In order to minimize the risk for temporal color artifacts in scanning sensor systems, e.g. CMOS sensors, current modulation is preferred over temporal modulation. It is also possible to distribute energy of the shortest pulse throughout a burst of multiple pulses, the width of which corresponds to the longest pulse width of all emitters.
In sum, according to various embodiments, the spectrum of a flash is synthesized by using two or more emissive light sources, at least one of the light sources has a different spectrum from the other. The flash can be used in a digital camera, a film-based camera, or a separate unit. A block diagram of a digital camera, according to one embodiment of the invention is shown in FIG. 1 a.

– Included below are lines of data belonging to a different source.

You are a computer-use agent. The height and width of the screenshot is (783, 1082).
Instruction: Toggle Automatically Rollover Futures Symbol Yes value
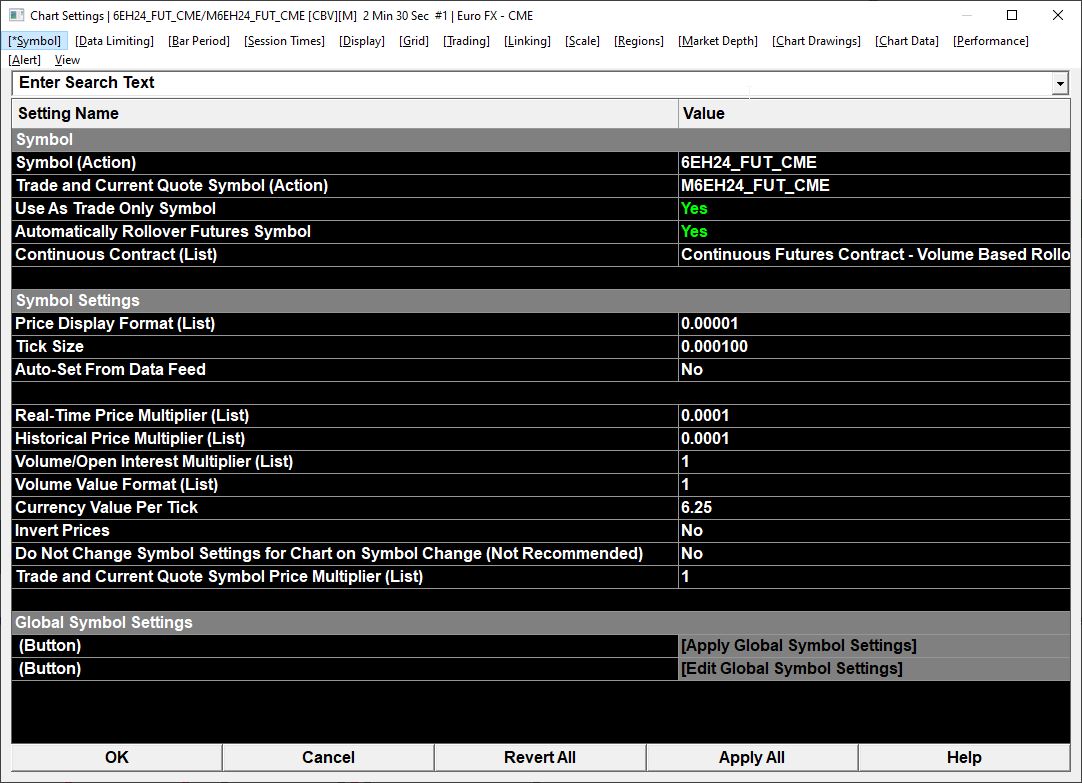694,232
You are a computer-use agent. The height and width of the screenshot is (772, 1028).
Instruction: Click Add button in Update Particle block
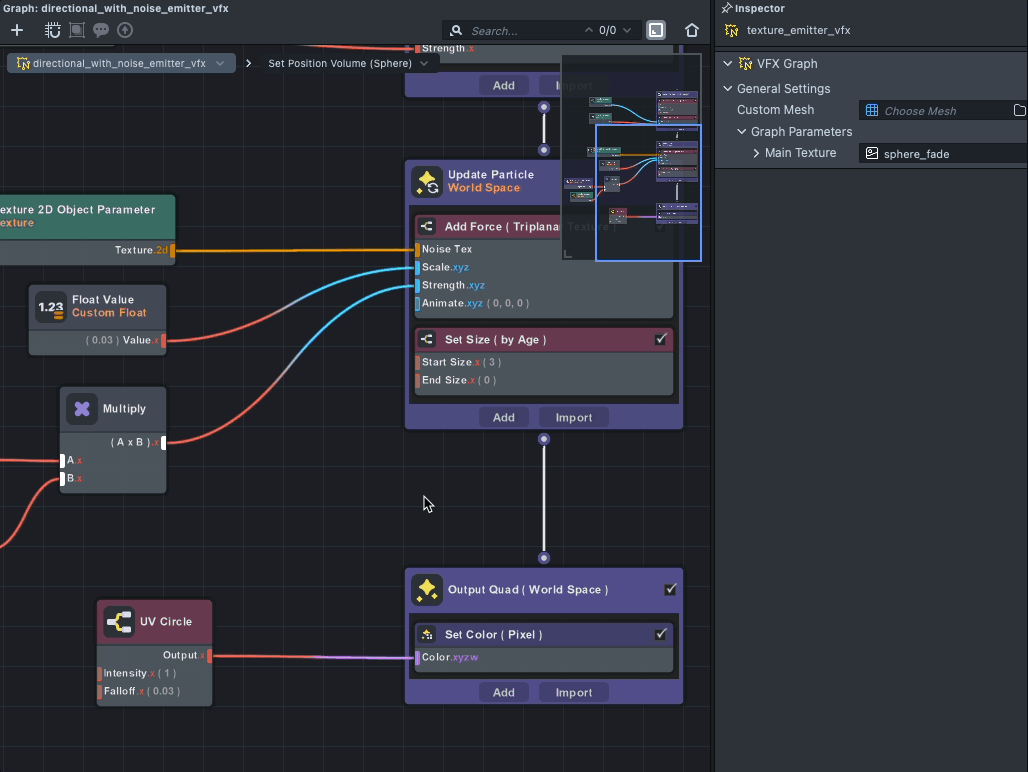[504, 418]
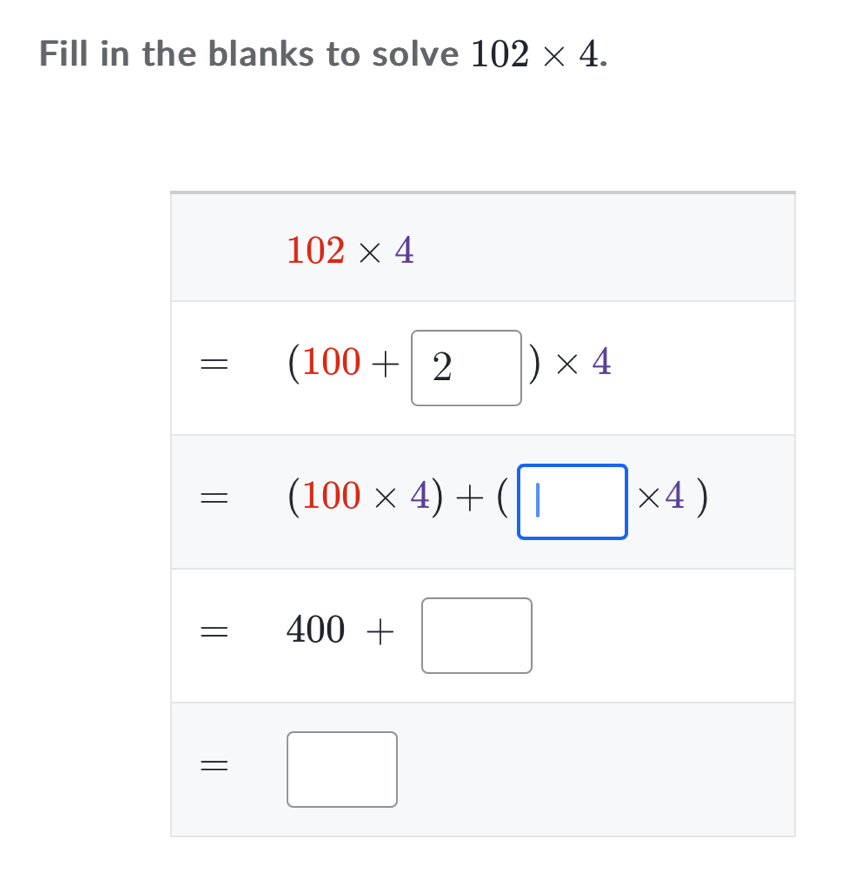Click the ×4 after the focused box
856x884 pixels.
tap(661, 496)
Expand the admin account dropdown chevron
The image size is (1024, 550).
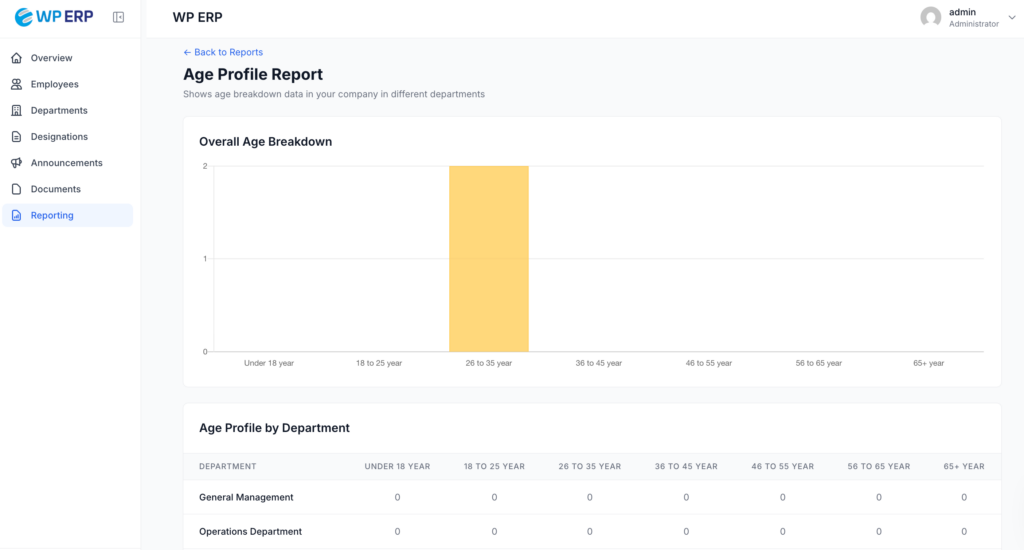coord(1011,18)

As shown in FIG. 1 a, the digital camera 1 has a single lens or a lens system 10 for forming an image on a sensor 20, such as a solid-state sensor. Under the control of a processor 30, an image is captured by the user taking a picture. The captured image can be stored in a memory 40. The camera 1 also has a flash unit 50 with at least two emissive light sources 52 and 54 for emitting lights with different spectral ranges or distributions. The flash unit 50 is operatively connected to a control module 60 so that the light sources 52 and 54 can be separately controlled or addressed by the control module 60. An LUT is operatively connected to the control module 60 and the processor 30. The camera 1 also has a user-interface 80 to allow a user to choose the settings of the camera, including the choice of illumination scenarios. The camera 1 may have a light spectrum sensing unit 90 for determining the spectral distribution of ambient light, for example. The sensing unit 90 typically has a diffusing light collecting lens to average the illumination from many different directions. Alternatively, the camera itself is used as a light sensor by temporarily defocusing to achieve the same effect. The sensing unit 90 is calibrated against all possible illumination sources and the calibration data is written into the LUT. The signals from the sensing unit for an arbitrary illumination are then compared to the LUT, the corresponding base spectrum weighs are loaded, and the flash is driven with the corresponding weighs. If the sensor signal is below a pre-defined value, the flash unit is identified as the main illumination, and the emitter weights are selected to produce a spectrum corresponding to the maximum spectral sensitivity of the sensing unit.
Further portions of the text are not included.